Todos sabemos cómo comer intuitivamente una vez: los bebés no se hartan o se abstienen de comer y, presumiblemente, los hombres de las cavernas tampoco. Pero los instintos se retuercen en un ambiente donde se puede sostener una bolsa de comida basura en una mano y el control remoto en la otra, rodeado por imágenes de estrellas delgadas.

Después de casi toda una vida de consumo restringido, los practicantes de dietas experimentados encuentran que se requiere un esfuerzo extra para aprender cómo responder a sus apetitos a través de una práctica a menudo llamada “ingesta intuitiva”.
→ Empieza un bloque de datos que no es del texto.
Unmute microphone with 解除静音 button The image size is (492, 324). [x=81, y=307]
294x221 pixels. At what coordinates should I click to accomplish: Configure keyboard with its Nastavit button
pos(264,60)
La ingesta intuitiva involucra regresar a impulsos básicos, prescindiendo de la idea de alimentos “buenos” o “malos” y reglas sobre cuándo comer. A falta del temor de privación, sostiene la filosofía, las pautas de hambre y gusto de uno –en vez de las reglas cognitivas– ofrecen la guía más confiable hacia la ingesta balanceada y saludable. Kate Harding, una ex practicante de dietas y autora de Lecciones de la gordósfera, dijo que comer intuitivamente no le fue fácil al principio. Pero eventualmente, dijo, “si realmente escucha uno a su cuerpo, en vez de las voces en su cabeza, no se inclinará a comer hasta hartarse”.

La ingesta intuitiva funciona solo cuando va unida a la neutralidad de peso, dijo Harding. “El primer paso es deshacerse de todos los mensajes moralizadores y la pena”, dijo. Con ese fin, sugirió, “¿por qué no comprar algunas prendas que le queden y apagar un poco el televisor?”. En el fondo, comer es, o debería ser, “un proceso básico”, dijo.